WHAT IS EXPECTED: Working down the material below, reproduce exactly every line from the one containing "Collapse the sidebar" to the last line, and only those.
(RECORDS PROVIDED)
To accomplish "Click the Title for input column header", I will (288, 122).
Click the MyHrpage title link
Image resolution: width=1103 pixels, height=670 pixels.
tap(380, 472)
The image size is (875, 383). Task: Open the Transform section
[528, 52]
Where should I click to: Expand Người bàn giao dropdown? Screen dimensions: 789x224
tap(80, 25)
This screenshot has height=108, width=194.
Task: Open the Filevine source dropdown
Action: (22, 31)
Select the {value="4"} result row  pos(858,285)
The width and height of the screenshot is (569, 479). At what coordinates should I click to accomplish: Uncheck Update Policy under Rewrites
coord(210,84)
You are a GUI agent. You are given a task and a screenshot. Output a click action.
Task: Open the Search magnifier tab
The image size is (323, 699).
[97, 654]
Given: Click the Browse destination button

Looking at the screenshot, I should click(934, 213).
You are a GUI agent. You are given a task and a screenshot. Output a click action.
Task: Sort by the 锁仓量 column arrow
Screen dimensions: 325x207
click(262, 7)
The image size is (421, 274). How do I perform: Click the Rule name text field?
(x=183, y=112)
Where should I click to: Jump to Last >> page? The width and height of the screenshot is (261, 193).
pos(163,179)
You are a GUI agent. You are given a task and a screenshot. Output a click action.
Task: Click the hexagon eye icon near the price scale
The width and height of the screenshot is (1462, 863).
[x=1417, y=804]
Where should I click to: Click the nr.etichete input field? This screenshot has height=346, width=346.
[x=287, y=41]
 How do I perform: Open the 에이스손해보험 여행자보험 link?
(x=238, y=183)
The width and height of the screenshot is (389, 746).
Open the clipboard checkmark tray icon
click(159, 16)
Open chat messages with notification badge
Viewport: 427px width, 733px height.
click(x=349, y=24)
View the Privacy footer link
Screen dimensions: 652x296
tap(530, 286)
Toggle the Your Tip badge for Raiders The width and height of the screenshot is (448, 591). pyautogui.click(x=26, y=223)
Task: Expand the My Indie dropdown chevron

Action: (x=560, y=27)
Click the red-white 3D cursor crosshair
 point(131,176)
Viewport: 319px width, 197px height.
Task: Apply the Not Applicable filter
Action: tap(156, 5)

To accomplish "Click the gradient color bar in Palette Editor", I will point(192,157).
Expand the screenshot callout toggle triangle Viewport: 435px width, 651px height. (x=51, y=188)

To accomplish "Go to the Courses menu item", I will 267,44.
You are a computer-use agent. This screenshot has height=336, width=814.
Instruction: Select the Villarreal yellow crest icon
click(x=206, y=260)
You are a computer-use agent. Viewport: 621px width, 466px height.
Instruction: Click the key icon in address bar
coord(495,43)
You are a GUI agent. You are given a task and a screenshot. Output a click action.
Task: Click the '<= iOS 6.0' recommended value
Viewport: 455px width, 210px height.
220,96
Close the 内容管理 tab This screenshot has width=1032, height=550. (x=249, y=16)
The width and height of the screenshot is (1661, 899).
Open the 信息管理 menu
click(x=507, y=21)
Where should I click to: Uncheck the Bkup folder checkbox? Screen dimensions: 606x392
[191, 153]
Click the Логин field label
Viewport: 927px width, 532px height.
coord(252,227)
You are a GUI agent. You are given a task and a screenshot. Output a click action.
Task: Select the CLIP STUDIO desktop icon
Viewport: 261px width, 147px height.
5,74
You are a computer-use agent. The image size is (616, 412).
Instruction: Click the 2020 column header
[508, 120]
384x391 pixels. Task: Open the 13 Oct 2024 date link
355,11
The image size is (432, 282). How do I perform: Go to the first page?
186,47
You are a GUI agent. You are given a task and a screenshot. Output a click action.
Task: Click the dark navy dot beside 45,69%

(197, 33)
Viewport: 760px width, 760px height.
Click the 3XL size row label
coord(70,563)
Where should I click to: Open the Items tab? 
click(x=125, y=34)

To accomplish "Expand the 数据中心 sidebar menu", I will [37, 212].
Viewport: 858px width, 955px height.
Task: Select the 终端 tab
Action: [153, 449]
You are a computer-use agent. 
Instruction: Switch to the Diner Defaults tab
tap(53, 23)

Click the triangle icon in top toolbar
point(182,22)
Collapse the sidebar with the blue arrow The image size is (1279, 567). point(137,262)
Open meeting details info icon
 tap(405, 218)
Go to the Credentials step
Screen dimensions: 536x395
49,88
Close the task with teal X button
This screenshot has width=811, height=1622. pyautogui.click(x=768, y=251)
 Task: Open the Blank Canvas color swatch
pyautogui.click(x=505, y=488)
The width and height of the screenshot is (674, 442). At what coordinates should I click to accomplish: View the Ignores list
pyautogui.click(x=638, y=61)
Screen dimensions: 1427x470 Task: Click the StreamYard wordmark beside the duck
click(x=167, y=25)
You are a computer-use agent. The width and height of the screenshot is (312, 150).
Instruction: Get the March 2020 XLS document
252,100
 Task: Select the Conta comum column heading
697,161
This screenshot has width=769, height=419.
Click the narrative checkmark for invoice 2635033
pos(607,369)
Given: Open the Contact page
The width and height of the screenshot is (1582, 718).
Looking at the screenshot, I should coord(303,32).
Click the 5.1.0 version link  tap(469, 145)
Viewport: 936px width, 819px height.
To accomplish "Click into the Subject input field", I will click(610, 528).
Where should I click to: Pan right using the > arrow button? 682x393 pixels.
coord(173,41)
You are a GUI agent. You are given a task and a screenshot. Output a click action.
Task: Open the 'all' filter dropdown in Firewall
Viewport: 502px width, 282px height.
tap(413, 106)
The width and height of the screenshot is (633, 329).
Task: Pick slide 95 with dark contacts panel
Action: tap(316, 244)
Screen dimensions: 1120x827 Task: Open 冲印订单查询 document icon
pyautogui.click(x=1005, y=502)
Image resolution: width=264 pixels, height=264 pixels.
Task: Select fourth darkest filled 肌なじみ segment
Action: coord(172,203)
(End RECORDS PROVIDED)
SOLUTION FOR THIS EXERCISE:
Collapse the sidebar with the blue arrow The image size is (1279, 567). point(137,262)
Open meeting details info icon
 tap(405, 218)
Go to the Credentials step
Screen dimensions: 536x395
49,88
Close the task with teal X button
This screenshot has width=811, height=1622. pyautogui.click(x=768, y=251)
 Task: Open the Blank Canvas color swatch
pyautogui.click(x=505, y=488)
The width and height of the screenshot is (674, 442). At what coordinates should I click to accomplish: View the Ignores list
pyautogui.click(x=638, y=61)
Screen dimensions: 1427x470 Task: Click the StreamYard wordmark beside the duck
click(x=167, y=25)
You are a computer-use agent. The width and height of the screenshot is (312, 150).
Instruction: Get the March 2020 XLS document
252,100
 Task: Select the Conta comum column heading
697,161
This screenshot has width=769, height=419.
Click the narrative checkmark for invoice 2635033
pos(607,369)
Given: Open the Contact page
The width and height of the screenshot is (1582, 718).
Looking at the screenshot, I should coord(303,32).
Click the 5.1.0 version link  tap(469, 145)
Viewport: 936px width, 819px height.
To accomplish "Click into the Subject input field", I will click(610, 528).
Where should I click to: Pan right using the > arrow button? 682x393 pixels.
coord(173,41)
You are a GUI agent. You are given a task and a screenshot. Output a click action.
Task: Open the 'all' filter dropdown in Firewall
Viewport: 502px width, 282px height.
tap(413, 106)
The width and height of the screenshot is (633, 329).
Task: Pick slide 95 with dark contacts panel
Action: tap(316, 244)
Screen dimensions: 1120x827 Task: Open 冲印订单查询 document icon
pyautogui.click(x=1005, y=502)
Image resolution: width=264 pixels, height=264 pixels.
Task: Select fourth darkest filled 肌なじみ segment
Action: coord(172,203)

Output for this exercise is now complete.